과제 목표 A
아래 페이지 발췌의 코드에서 Parquet 파일을 쓸 때 maxRecordsPerFile 옵션은 어떤 값으로 설정되어 있습니까?

페이지 발췌
:::::

- java로 Map List를 Dataset으로 변환하는 방법
public void writeListToParquet(List<Map<String,Object>> list,String year,String month,String date){
SparkSession spark =
SparkSession.builder().appName("Spark")
.config("spark.executer.memory","4g")
.config("spark.driver.bindAddress","10.10.~.~")
.master("local")
.getOrCreate();
//틀 생성 - table create
StructType schema = DataTypes.createStructType(new StructField[]{
DataTypes.createStructField("server_dt", DataTypes.TimestampType,true),
DataTypes.createStructField("user_nm", DataTypes.StringType,true),
DataTypes.createStructField("user_id", DataTypes.StringType,true),
DataTypes.createStructField("group_nm", DataTypes.StringType,true),
DataTypes.createStructField("client_dt", DataTypes.StringType,true),
DataTypes.createStructField("sub_category", DataTypes.IntegerType,true),
DataTypes.createStructField("category", DataTypes.IntegerType,true),
DataTypes.createStructField("remote_port", DataTypes.IntegerType,true),
DataTypes.createStructField("@timestamp", DataTypes.StringType,true)
});
List<Row> rowList = new ArrayList<>();
for(Map<String,Object> map : list){
try {
String get_server_dt = (String) map.get("server_dt");
String user_nm = (String) map.get("user_nm");
String user_id = (String) map.get("user_id");
String group_nm = (String) map.get("group_nm");
String client_dt = (String) map.get("client_dt");
int sub_category = (int) map.get("sub_category");
int category = (int) map.get("category");
int remote_port = (int) map.get("remote_port");
String timestamp = (String) map.get("@timestamp");
Date parsedDate = queryFormat.parse(get_server_dt);
Timestamp server_dt = new Timestamp(parsedDate.getTime());
Object[] values = {
server_dt,user_nm,user_id,group_nm,client_dt,sub_category,category,remote_port,timestamp};
Row row = RowFactory.create(values);
rowList.add(row);
} catch (ParseException e) {
throw new RuntimeException(e);
}
}
Dataset<Row> data = spark.createDataFrame(rowList,schema);
data.write()
.option("maxRecordsPerFile",5000000)
.mode(SaveMode.Overwrite).parquet("/home/info/programlogs/"+year+"/"+year+"-"+month+"-"+date);
System.out.println("CREATED parquet : /home/info/programlogs/"+year+"/"+year+"-"+month+"-"+date);
spark.close();
}

:::::

텍스트와 요소를 가리키는 기록
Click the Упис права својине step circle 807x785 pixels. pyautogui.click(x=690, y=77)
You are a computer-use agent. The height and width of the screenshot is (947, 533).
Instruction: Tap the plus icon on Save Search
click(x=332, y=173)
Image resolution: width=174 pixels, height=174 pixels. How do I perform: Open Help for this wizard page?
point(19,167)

:::::

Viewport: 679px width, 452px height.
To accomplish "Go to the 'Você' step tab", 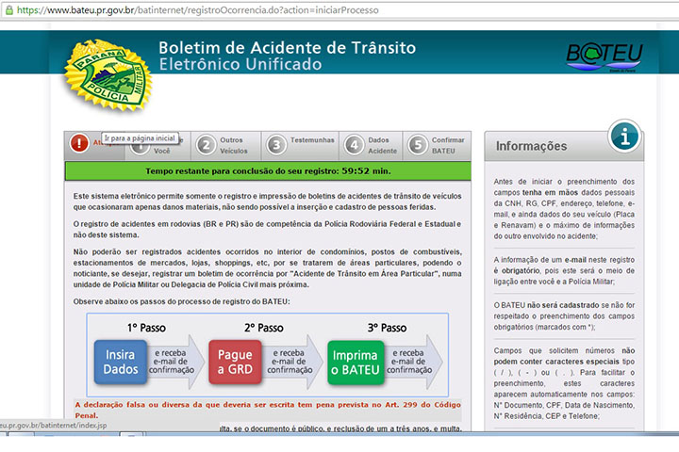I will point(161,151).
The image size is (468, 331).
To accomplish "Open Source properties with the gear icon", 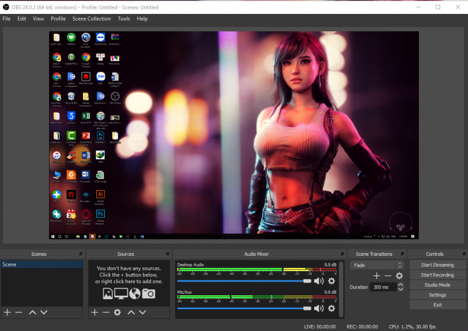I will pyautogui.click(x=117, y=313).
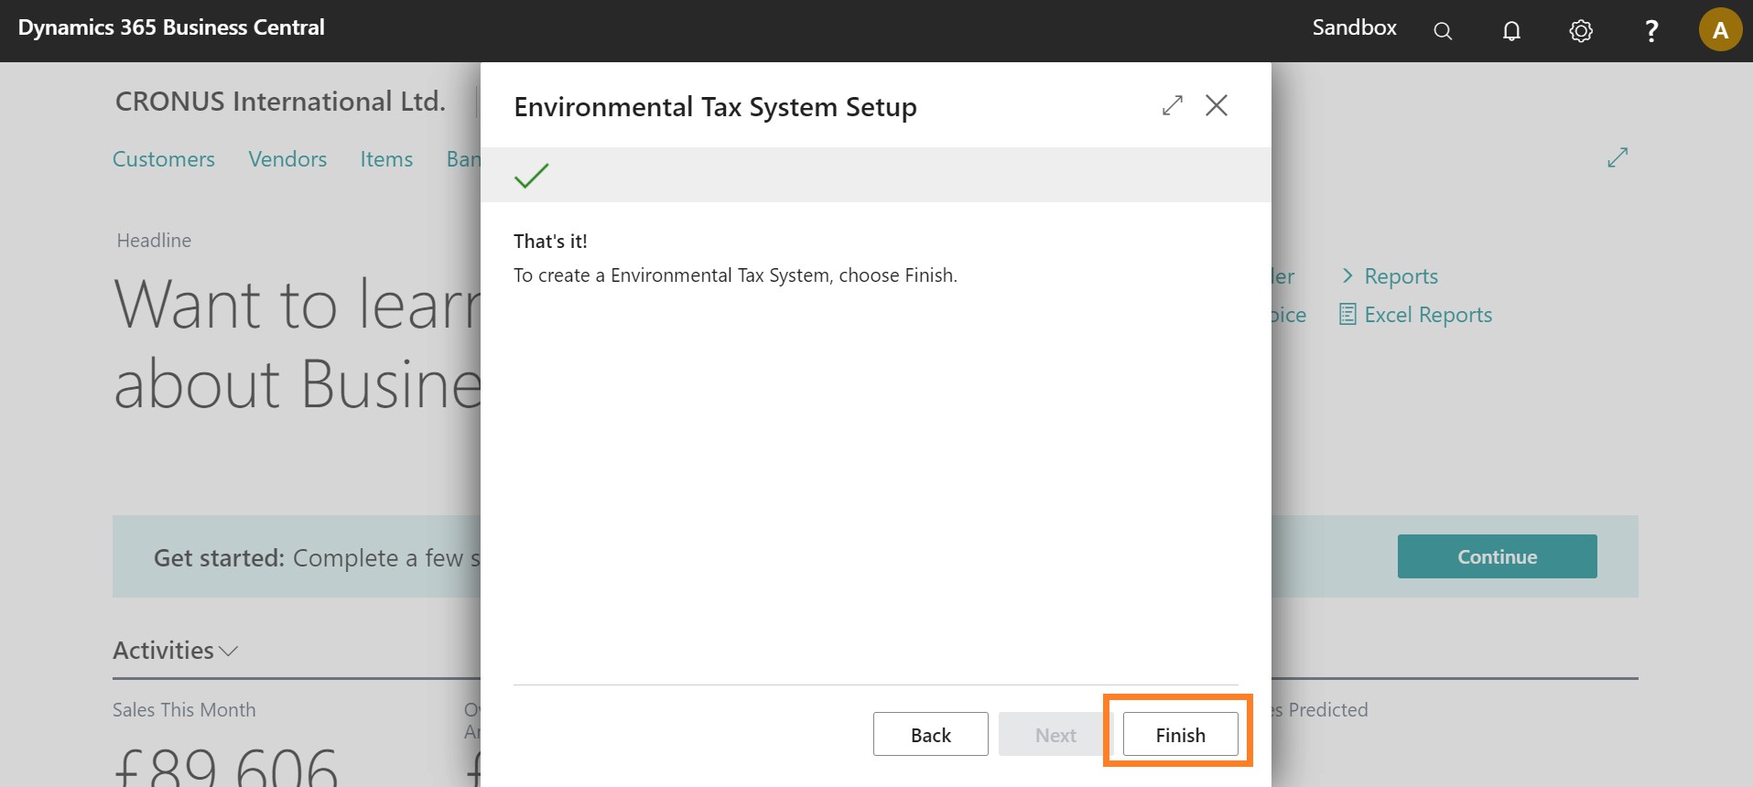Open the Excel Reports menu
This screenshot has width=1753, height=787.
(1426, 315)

:::::

과제 목표 B
위 항목에서 "Click the Упис" 문구가 들어 있는 줄부터 "point(19,167)" 문구가 들어 있는 줄까지, 양 끝 줄을 포함해 한 글자도 바꾸지 말고 옮겨 적으십시오.

과제 답변 A
maxRecordsPerFile 옵션은 5000000으로 설정되어 있습니다.

과제 답변 B
Click the Упис права својине step circle 807x785 pixels. pyautogui.click(x=690, y=77)
You are a computer-use agent. The height and width of the screenshot is (947, 533).
Instruction: Tap the plus icon on Save Search
click(x=332, y=173)
Image resolution: width=174 pixels, height=174 pixels. How do I perform: Open Help for this wizard page?
point(19,167)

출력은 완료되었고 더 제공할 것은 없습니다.